An analysis carried out by idealista shows how the market is behaving at a national level, with detailed data from each region, district and city.
In the midst of the COVID-19 pandemic, how is the rental market in Portugal behaving in terms of prices? At the start of 2021, rental prices in Portugal fell 0.4% in January, settling at 11.2 euros per m2. Regarding the quarterly variation, the decrease was 1.2% in the last quarter of 2020, according to the idealist price index, while sales prices in turn saw increases. In the third and second quarters of last year, rental prices fell 1.6%, and 0.7% respectively, after rising 1.3% in the first quarter. Let's have a look at the full picture of the effects of COVID-19 on rental prices in Portugal.
Rental prices in Portuguese regions in 2021
During the month of January, the prices of houses for rent decreased in the Algarve (1.6%) and in the Metropolitan Area of Lisbon (0.6%), the only regions of the country that saw price reductions. On the other hand, the Portuguese Autonomous Regions that saw the greatest increase in rental prices included the Azores (4.4%) and Madeira (3.4%). This was followed by Portugal's central region (2.9%) and the Alentejo region (2.2%). In the North of Portugal, prices remained practically stable with an increase of 0.2%.
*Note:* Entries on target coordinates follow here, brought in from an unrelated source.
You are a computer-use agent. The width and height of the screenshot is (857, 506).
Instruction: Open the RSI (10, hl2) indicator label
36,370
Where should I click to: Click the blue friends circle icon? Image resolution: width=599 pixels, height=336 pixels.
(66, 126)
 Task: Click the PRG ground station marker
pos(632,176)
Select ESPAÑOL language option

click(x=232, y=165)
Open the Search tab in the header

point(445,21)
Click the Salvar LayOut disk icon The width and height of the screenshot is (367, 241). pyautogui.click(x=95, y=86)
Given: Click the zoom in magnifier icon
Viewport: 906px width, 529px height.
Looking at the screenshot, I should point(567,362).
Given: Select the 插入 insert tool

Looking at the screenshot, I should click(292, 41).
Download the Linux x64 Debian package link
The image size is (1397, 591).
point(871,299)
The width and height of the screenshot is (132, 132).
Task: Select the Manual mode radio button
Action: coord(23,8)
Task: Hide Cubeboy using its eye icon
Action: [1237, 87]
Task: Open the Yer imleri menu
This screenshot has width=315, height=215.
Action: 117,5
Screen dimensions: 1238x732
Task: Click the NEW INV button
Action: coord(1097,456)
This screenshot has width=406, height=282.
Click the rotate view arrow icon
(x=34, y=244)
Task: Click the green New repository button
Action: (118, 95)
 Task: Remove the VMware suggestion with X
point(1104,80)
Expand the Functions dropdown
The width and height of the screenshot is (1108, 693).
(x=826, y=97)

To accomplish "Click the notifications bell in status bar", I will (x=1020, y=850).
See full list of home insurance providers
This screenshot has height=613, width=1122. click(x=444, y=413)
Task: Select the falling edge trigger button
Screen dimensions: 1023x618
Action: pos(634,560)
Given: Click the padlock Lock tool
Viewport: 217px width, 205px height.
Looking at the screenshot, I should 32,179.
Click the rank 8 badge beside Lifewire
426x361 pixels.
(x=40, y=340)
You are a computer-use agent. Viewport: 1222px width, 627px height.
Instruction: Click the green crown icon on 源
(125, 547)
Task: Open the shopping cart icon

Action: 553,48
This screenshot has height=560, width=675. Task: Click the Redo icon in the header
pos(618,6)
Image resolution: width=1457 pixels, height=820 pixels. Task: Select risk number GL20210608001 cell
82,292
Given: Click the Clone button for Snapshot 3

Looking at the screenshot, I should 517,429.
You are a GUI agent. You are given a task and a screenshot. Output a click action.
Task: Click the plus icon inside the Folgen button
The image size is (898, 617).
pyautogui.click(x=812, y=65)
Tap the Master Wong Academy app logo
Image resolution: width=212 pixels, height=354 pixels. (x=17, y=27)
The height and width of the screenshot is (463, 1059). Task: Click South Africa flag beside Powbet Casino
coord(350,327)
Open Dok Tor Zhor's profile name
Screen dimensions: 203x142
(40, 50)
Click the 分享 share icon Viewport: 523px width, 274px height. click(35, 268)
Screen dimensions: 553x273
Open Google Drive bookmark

The Lisbon Metropolitan Area, where rental prices stand at 12.8 euros per m2, is the most expensive region, followed by the North (9.3 euros per m2), the Algarve (9 euros per m2), and the Autonomous Region of Madeira (8.3 euros per m2). On the opposite side of the table, the cheapest regions in Portugal for rentals are the central region (6.4 euros per m2), Alentejo (6.5 euros per m2) and the Azores (7.5 euros per m2).
Rental prices in Portuguese districts and islands in 2021
Of the Portuguese districts analysed, the highest price increases for rentals in January took place in Leiria (4.3%), Aveiro (3.8%) and Madeira Island (3.5%). Next on the list were Coimbra (2.8%), Castelo Branco (2.4%), São Miguel Island (2.3%) and Setúbal (0.9%).
In Viseu (-3.2%), Faro (-1.6%), Santarém (-0.8%), Lisbon (-0.5%) and Viana do Castelo (-0.3%) rental prices dropped, while in Porto and Braga prices remained constant, with a residual decrease of -0.1%.
Note that the ranking of the most expensive districts to rent a house in Portugal features Lisbon (13.1 euros/m2) at the top, followed by Porto (9.9 euros/m2), Faro (9 euros/m2), Setúbal (8.5 euros/m2) and Madeira Island (8.3 euros/m2). Renting a property in São Miguel Island costs 7,9 euros/m2 on average, 7,2 euros/m2 in Aveiro, 6,8 euros/m2 in Coimbra and in Braga, 6,2 euros/m2.
The cheapest rental prices in Portuguese districts are found in Viseu (4.8 euros/m2), Santarém (4.9 euros/m2), Castelo Branco (5 euros/m2), Viana do Castelo (5.2 euros/m2) and Leiria (5.8 euros/m2).
|District / Island||Price per m2||Monthly variation (%)|
|São Miguel (Island)||7.9||2.3|
|Viana do Castelo||5.2||-0.3|
Rental prices in Portuguese cities in 2021
Rent decreased in 3 district capital cities in Portugal, with Viana do Castelo (-5.1%) topping the list. Porto (-0.9%) and Lisbon (-0.4%) followed suit.
On the other hand, prices increased in the cities of Aveiro (7.5%), Ponta Delgada (5.7%), Funchal (5%), Setúbal (3.2%), Leiria (2.7%), Castelo Branco (2.7%), Coimbra (2.5%), Faro (1.4%) and Santarém (1.2%). The least pronounced increases were registered in Braga and Viseu at 0.5% and 0.2% respectively.
Lisbon continues to be the city where it is most expensive to rent a house at 13,7 euros per m2. Porto (10.6 euros/m2) and Funchal (8.7 euros/m2) are in second and third place, respectively. The most economical cities to rent property in Portugal are Castelo Branco (4.4 euros per m2), Viseu (4.8 euros per m2) and Viana do Castelo (5 euros per m2).
|Portuguese cities||Price per m2||Monthly variation (%)|
|Viana do Castelo||5.0||-5.1|
The idealista real estate price index
In order to produce this idealista real estate price index, which can be seen here in full, rental prices (based on built square meters) published by advertisers on idealista are analysed. Atypical property listings and those with out-of-the-market prices are eliminated from the statistics.
The study includes the "single-family dwelling" typology and discards all the property listings in the idealista database and have been without any type of interaction by users for some time. The final result is obtained through the median of all valid listings in each market.